Lavoro 13 ottobre 2015

Ex specializzandi: Consulcesi risolve il caso delle “cartelle pazze”. Agenzia delle Entrate: «Un errore, le annulliamo»

Imposte palesemente falsate: oltre 300mila euro richiesti ai medici tutelati da un’associazione di consumatori. Si muove la principale realtà italiana a tutela dei camici bianchi e il fisco ammette il disguido

Immagine articolo

Tutto risolto: le “cartelle pazze” verranno annullate. Si sono, però, presi un bello spavento gli ex specializzandi che si erano rivolti ad una associazione di consumatori per le borse di studio negate tra il 1978 ed il 2006. L’Agenzia delle Entrate aveva chiesto loro un conto salatissimo: avrebbero dovuto versare una cifra impressionante (370mila euro a testa) per le spese relative all’imposta di registro in relazione a rimborsi pro capite oscillanti in media tra i 30 ed i 40mila euro.

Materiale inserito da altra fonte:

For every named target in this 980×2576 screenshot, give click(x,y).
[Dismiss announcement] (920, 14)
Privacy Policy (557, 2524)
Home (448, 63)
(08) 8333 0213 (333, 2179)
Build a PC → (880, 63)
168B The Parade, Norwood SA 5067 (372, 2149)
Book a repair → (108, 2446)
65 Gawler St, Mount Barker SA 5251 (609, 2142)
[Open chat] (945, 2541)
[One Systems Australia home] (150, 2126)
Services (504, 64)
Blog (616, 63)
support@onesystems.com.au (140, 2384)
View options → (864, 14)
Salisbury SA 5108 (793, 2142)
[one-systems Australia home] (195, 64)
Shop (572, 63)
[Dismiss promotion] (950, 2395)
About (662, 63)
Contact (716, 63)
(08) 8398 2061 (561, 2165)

La notizia “bomba”, lanciata dal quotidiano “Il Giornale” è stata ripresa da diversi siti del settore, facendo scattare il panico tra i medici ed una serie di reazioni a catena che hanno prodotto solo ulteriore caos. A mettere ordine e fare chiarezza ci ha, allora, pensato Consulcesi. Pur non essendo direttamente coinvolta nel caos, essendo il principale punto di riferimento con i suoi oltre 70mila medici tutelati, ha deciso di prendere il toro per le corna, andando a bussare direttamente alle porte dell’Agenzia delle Entrate. Il risultato è stato immediato. Dall’Agenzia è arrivata, infatti, una nota stampa che ha chiuso definitivamente la questione: «Stiamo notificando, a ciascuno dei medici interessati, un provvedimento di annullamento parziale dell’avviso di liquidazione: ciascun medico dovrà pagare soltanto l’imposta commisurata al risarcimento ottenuto». Ovviamente i 370mila euro erano da suddividere tra tutti e 400 i vincitori dell’azione collettiva. Ognuno dovrà pagare l’1,5% di quanto ricevuto e dunque solo poche centinaia di euro.

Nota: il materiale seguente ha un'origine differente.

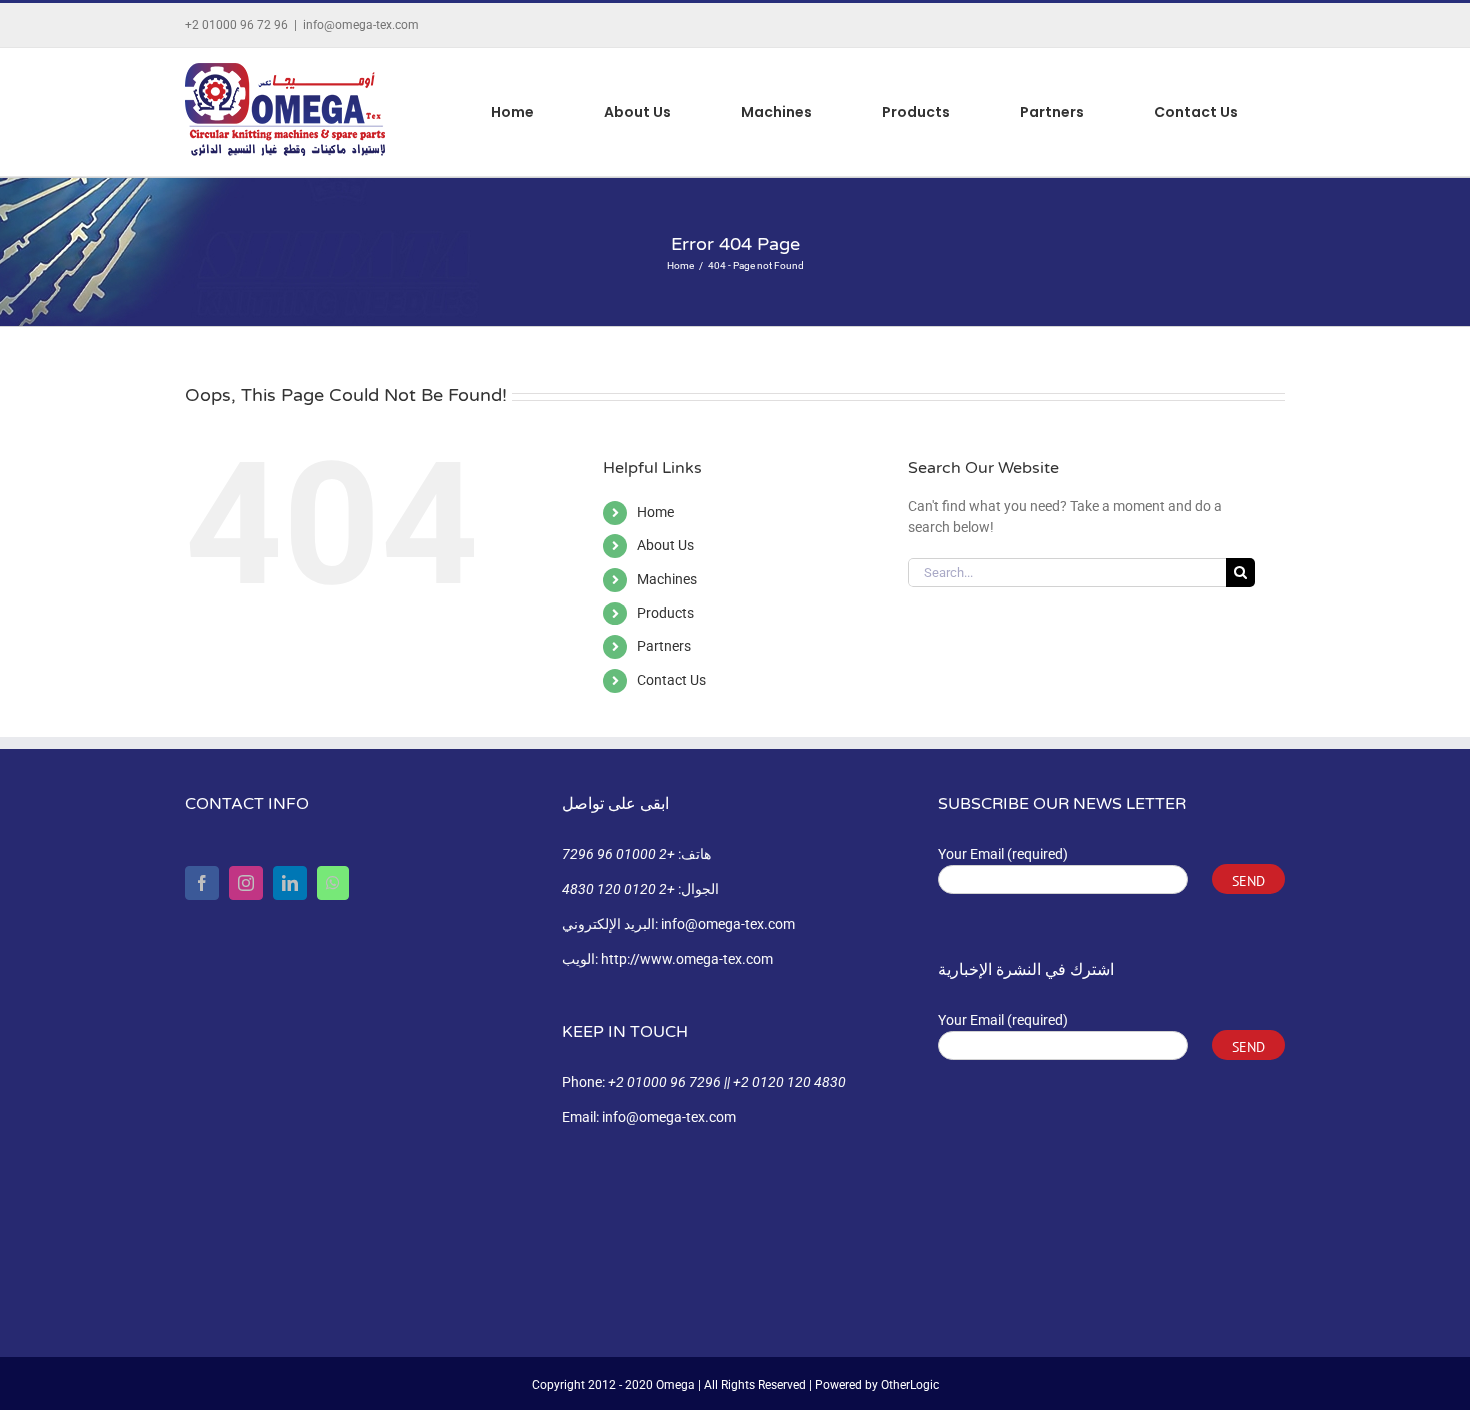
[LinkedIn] (290, 883)
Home (655, 512)
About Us (665, 545)
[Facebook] (202, 883)
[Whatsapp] (333, 883)
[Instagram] (246, 883)
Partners (664, 646)
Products (665, 613)
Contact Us (671, 680)
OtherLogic (910, 1385)
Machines (667, 579)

«Certo che però lo Stato quando deve sborsare ti fa penare, ma quando deve chiedere è tutta un’altra storia», polemizza Roberto Carlo Rossi, il presidente sia dell’Ordine dei medici che dello SNAMI (Sindacato Nazionale Autonomo Medici Italiani) di Milano. Chiarita la vicenda resta l’amarezza per l’atteggiamento dello Stato: «Il mio – specifica –  è un ragionamento che esula dal caso in questione, del quale anche io non ho riscontri diretti. Giusto non spaventare i medici, ma non si può non stigmatizzare l’atteggiamento e l’inadempienza di funzionari che in numerose situazioni di questo genere, generano confusione e spaventano i cittadini». Una dichiarazione in linea con quanto affermato nei mesi scorsi dal ministro alla Salute, Beatrice Lorenzin, che proprio sul caso degli ex specializzandi parlava di rapporto «falsato tra cittadino e Stato, se quest’ultimo chiede tasse ma non paga quando è chiamato a farlo».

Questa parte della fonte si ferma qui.